What happened next gets a little murky. The city was not willing to pay for the restoration of the modernist cottage beyond providing the vacant parcel of land. The fight for the little Neutra might have ended when the city said they had no money, but a few vocal citizens, including someone named King Lear, rallied to save the house. Without any government funding the local citizenry had to raise all of the money to relocate and renovate the house. At some point a decision was made to alter the house so that it could function as a community center. Restoration became adaptive reuse.


Citizens enjoying the patio. Photo: Miltiades Mandros

There is little substantive information on the Neutra House Project website about the restoration process. According to Mandros, who has followed the project for many years, there is some original siding remaining but little else. According to Lear, one of the community leaders and advocates of the renovation, some corrections are being made based on recent reviews from Dion Neutra, Richard Neutra’s architect son, as well as the Neutra scholar Barbara Lamprecht.

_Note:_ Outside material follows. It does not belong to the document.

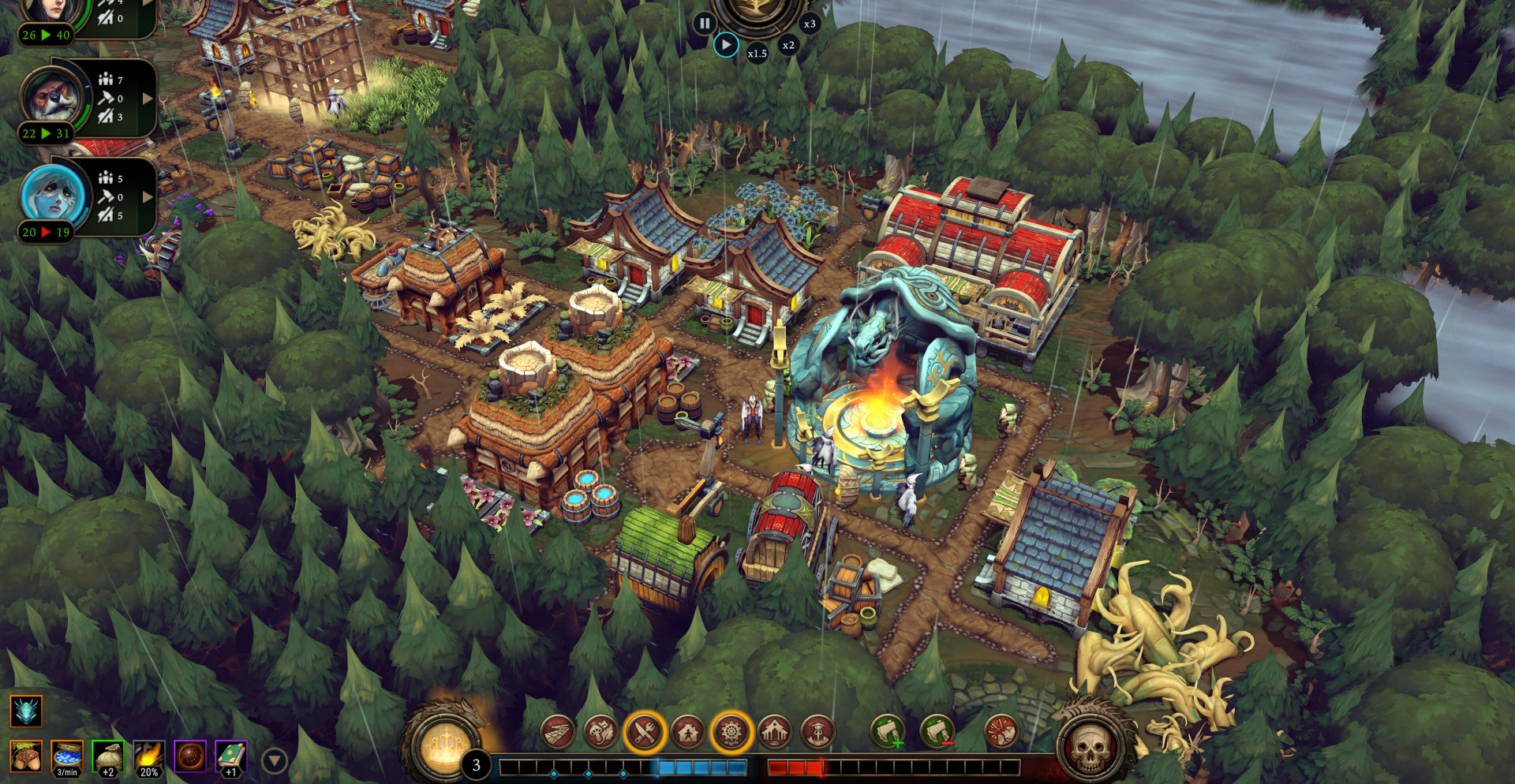Select the mark trees for cutting tool
The image size is (1515, 784).
[x=888, y=732]
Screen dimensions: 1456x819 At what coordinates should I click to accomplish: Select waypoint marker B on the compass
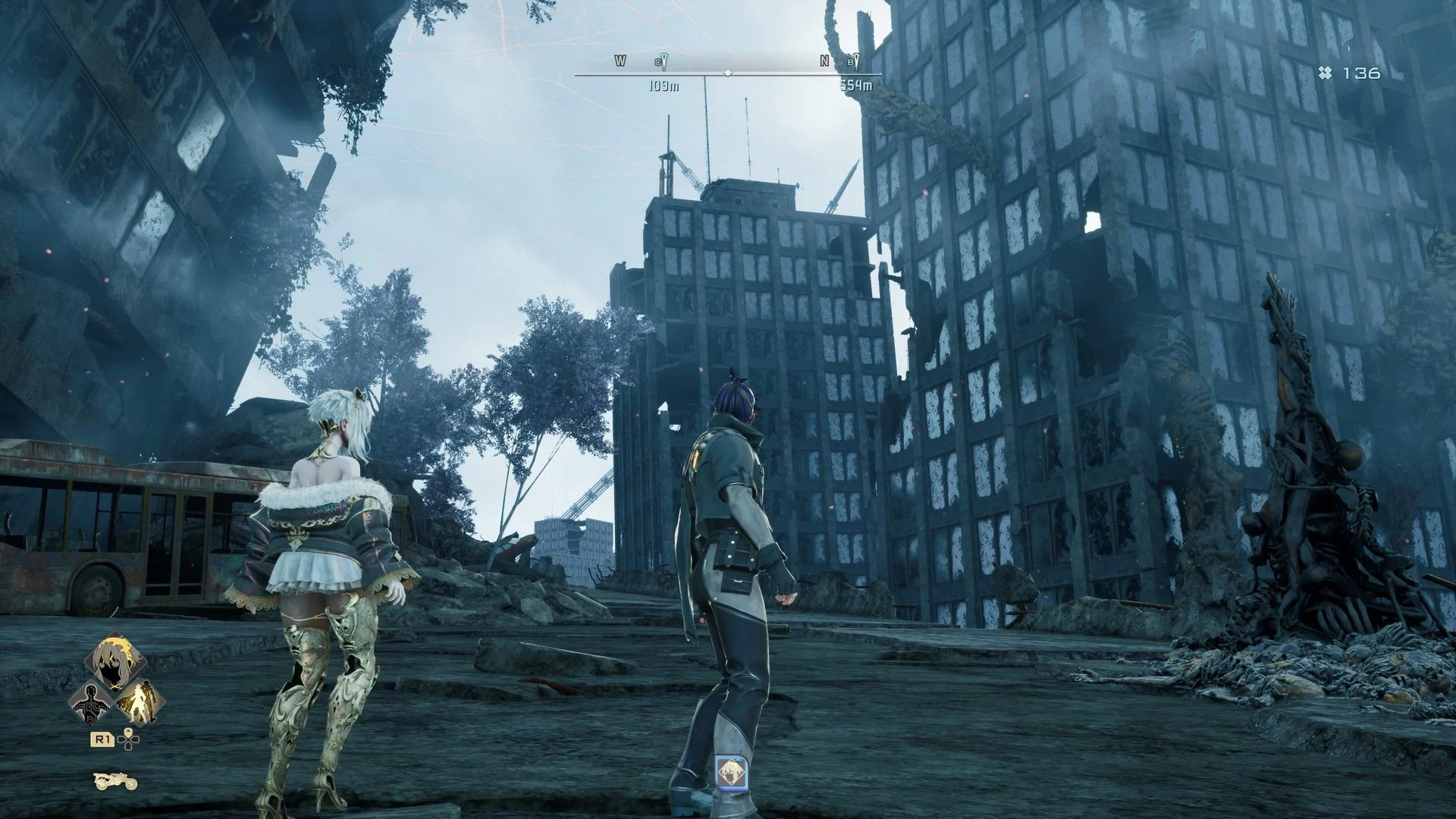(x=856, y=61)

Apparently, there is no architect of record for the project and no historian or conservator was hired. That is not to say that the grass roots efforts were not well intended. Small suburban communities, even affluent ones like Los Altos, are just beginning to recognize the cultural value of mid-century cultural resources, but often they are not willing or able to secure government funds to preserve those resources. One advantage of government subsidy is oversight and hopefully, a process that follows the Secretary of Interior Standards for Historic Preservation.


The house before it was moved. Photo: Miltiades Mandros.



The cottage being relocated. Photos: John Gusto.

But the result here is not preservation, nor does it tell us much about the early thinking of Richard Neutra. What we have is a reproduction of an exterior of a portion of a modest compound that Neutra designed in 1935. The profound lessons for other relatively young suburban townships are not found in the reconstruction of the exterior of this house, but in the strange process of trying to save this landmark. To preserve modernist landmarks communities need a paid architect, historian, and conservator. To hire those professionals a town needs the financial support of the city fathers and mothers. Maybe this new era brings more possibility about government support; maybe we can preserve more than the simple outlines of a modernist treasure.